Although, Africa’s largest exporter of crude oil recorded an increase in its revenue inflow, following its emergence from five consecutive contractions in the second quarter of 2017 due to the increase in oil prices and production, a major source of the nation’s revenue.
This led to increase in the nation’s foreign reserve to over $345million, as compiled from Trading Economics. The Investors’ and Exporters’ (I&E) FX window also recorded an all time high in the volume of transactions at approximately $26billion in 2017.
But the nation’s economic growth was recorded in the same period when the budget implementation rate reached one of its worse levels.
According to the budget transparency index report, Nigeria scored 20 out of 100 in 2006, in 2008 it scored 19 while in 2010, 2015 and 2017 it had a record score of 18, 24 and 17 respectively.
“Government capital budget if implemented would help the economy narrow the huge infrastructure deficit thereby making the economy more efficient and competitive.
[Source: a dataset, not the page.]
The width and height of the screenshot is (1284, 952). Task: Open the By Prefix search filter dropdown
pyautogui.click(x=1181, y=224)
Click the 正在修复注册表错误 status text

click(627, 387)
This in turn would encourage investment by the Private sector which contributes to economic growth,” Chukwu added.
Ayo Akinwumi Head of research FSDH said that “The major implication of a distortion in the Budget cycle process is that development will be slowed down because the capital expenditure will hardly be implemented and without the capital expenditure budget, you cannot improve the ease of doing business in the country and this will result in a low level of productivity as the economic environment won’t be attracting to investors as a result of shortage in infrastructure”.